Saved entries
####
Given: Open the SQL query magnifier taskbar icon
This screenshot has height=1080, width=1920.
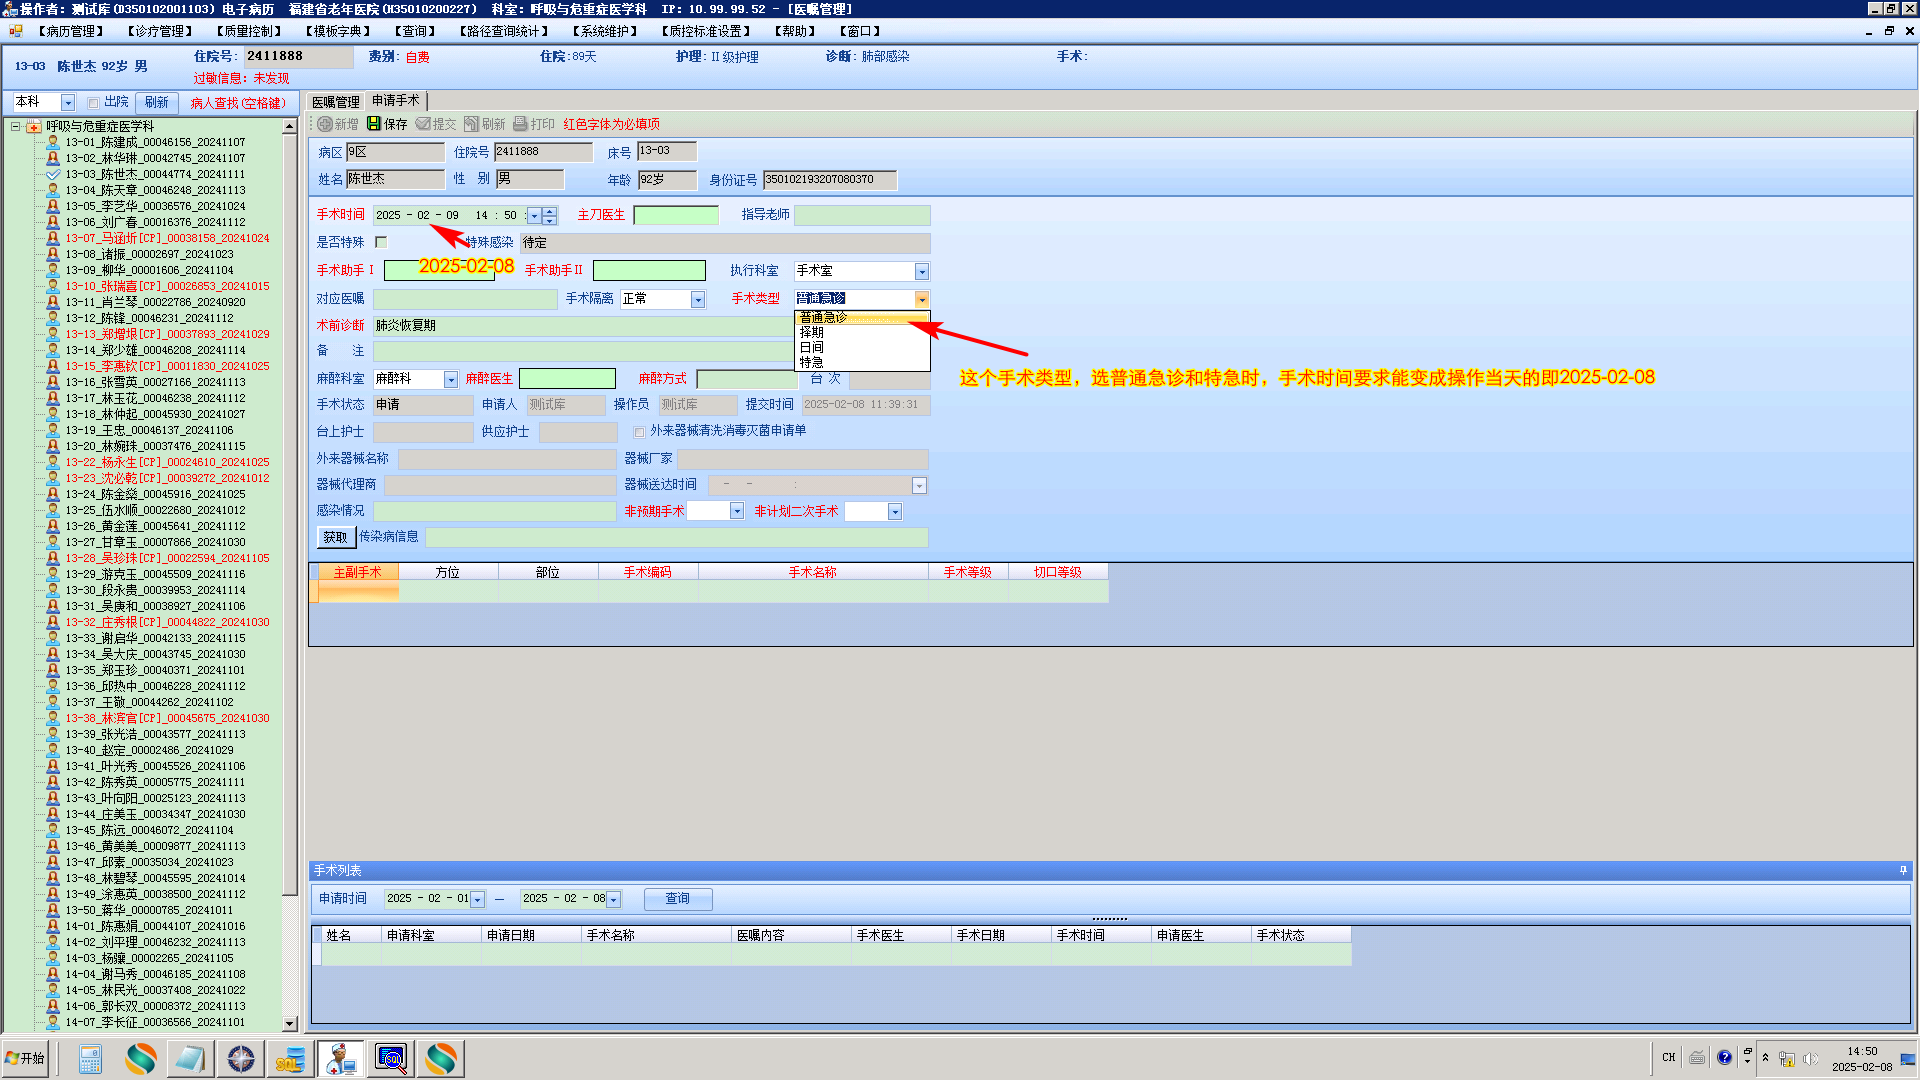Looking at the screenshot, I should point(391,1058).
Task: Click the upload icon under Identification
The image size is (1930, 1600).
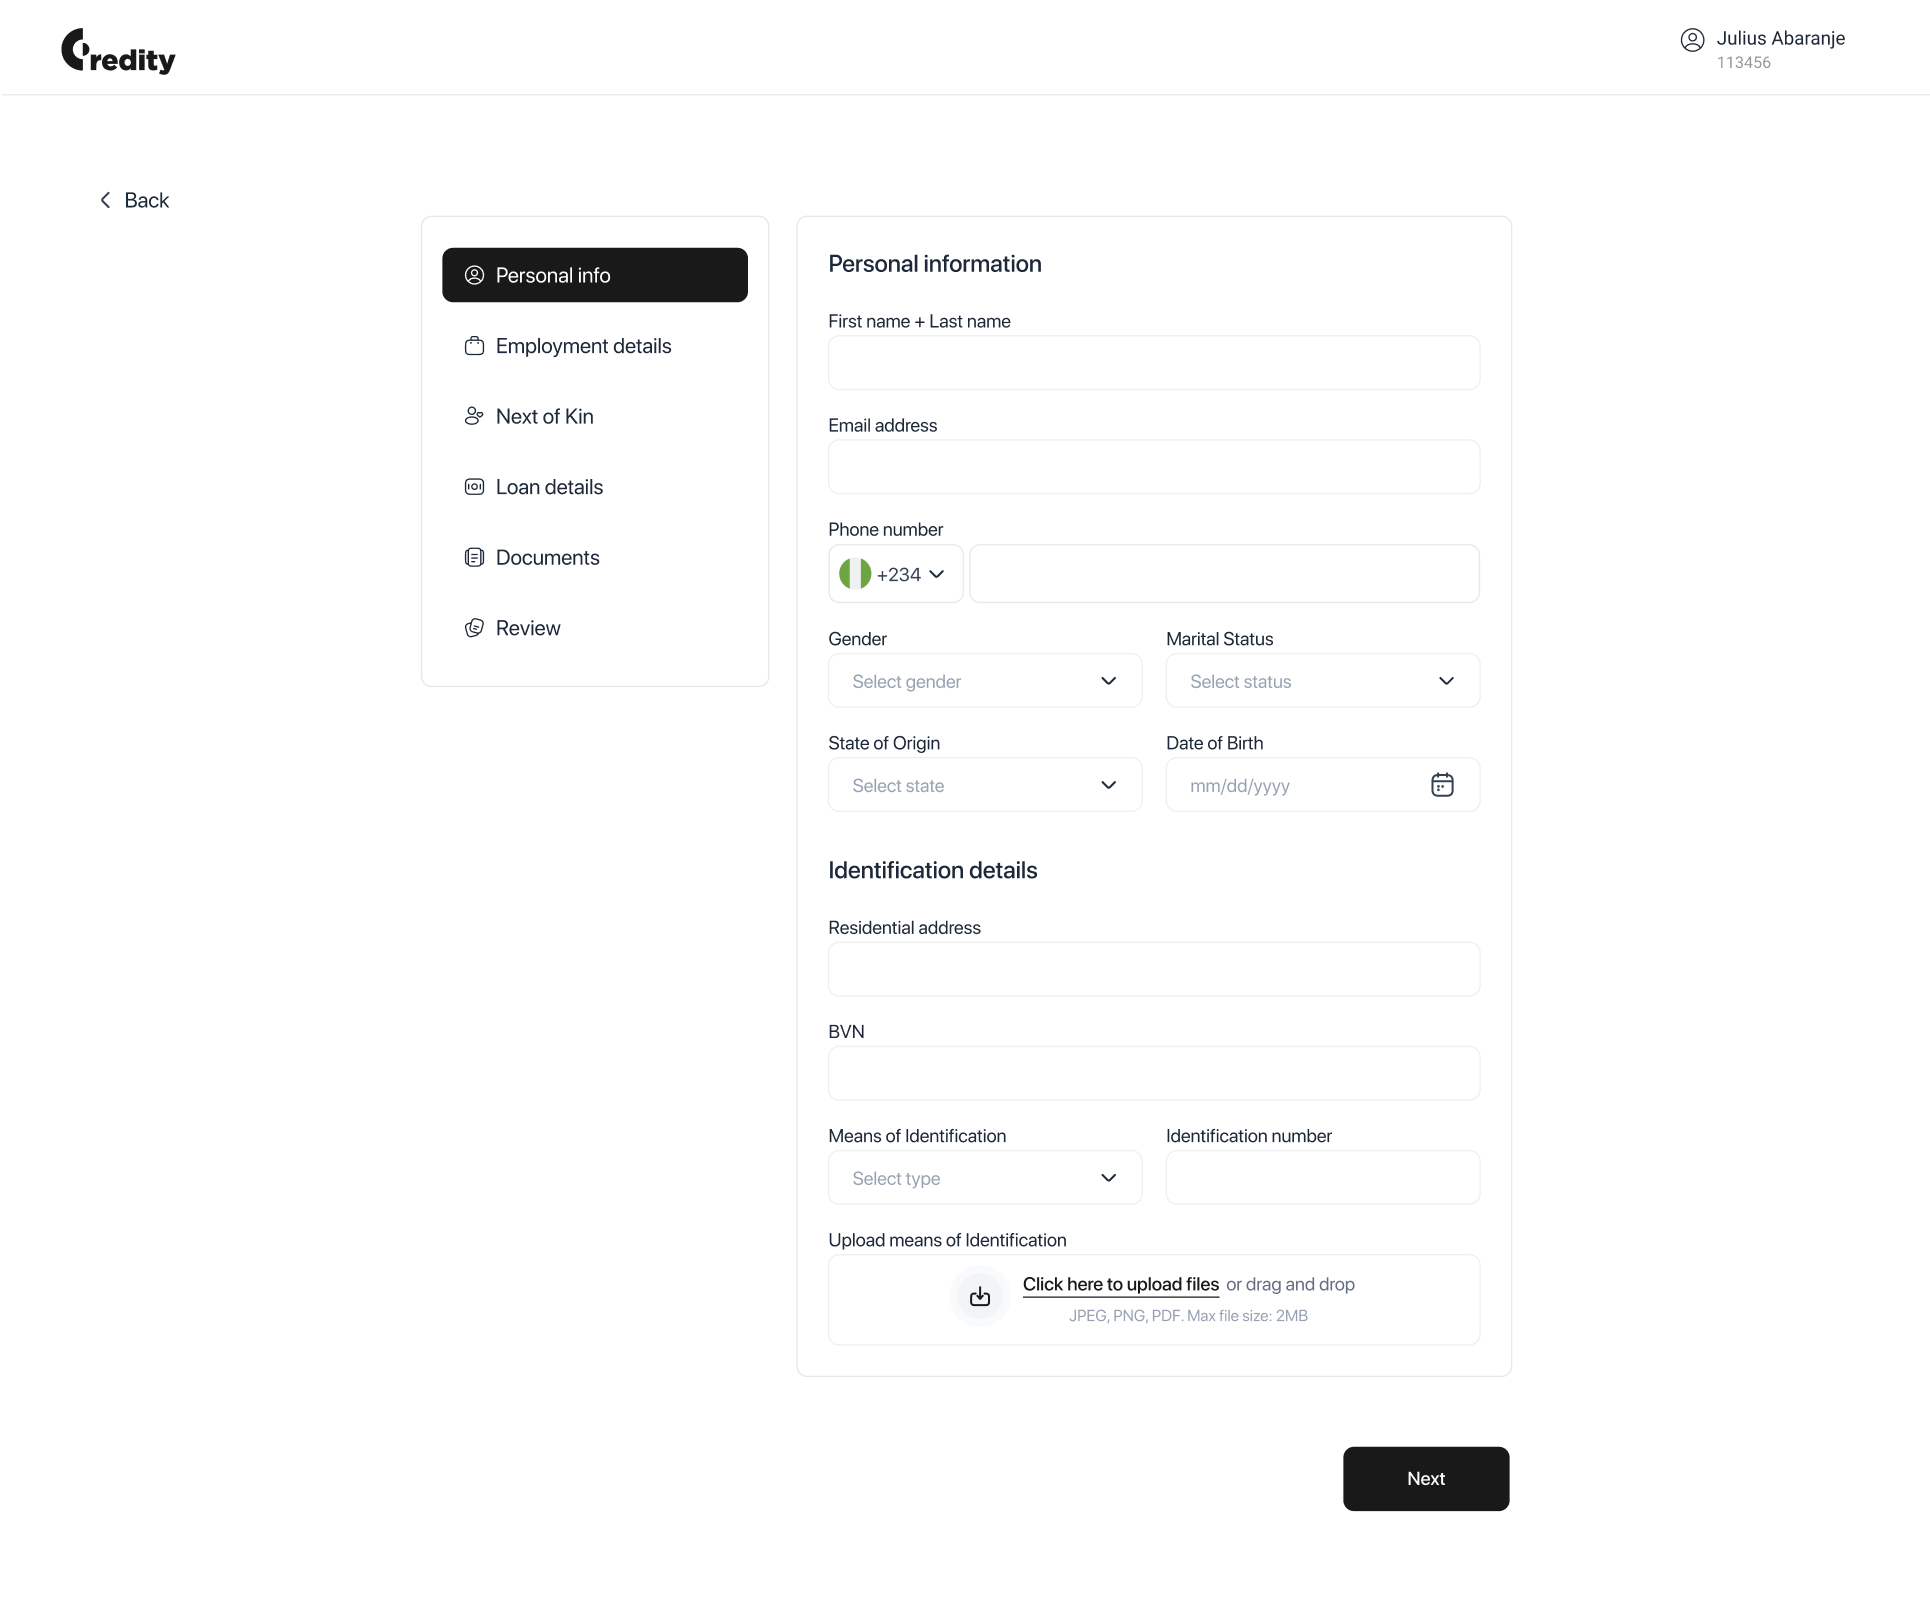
####
DIRECTIONS FOR THIS TASK:
Retype, please, exactly the lines that begin with the one containing "Task: Click the" and end at the last line of the entries above, both included, leaving out pictures.

RESPONSE TO THIS EXERCISE:
Task: Click the upload icon under Identification
The image size is (1930, 1600).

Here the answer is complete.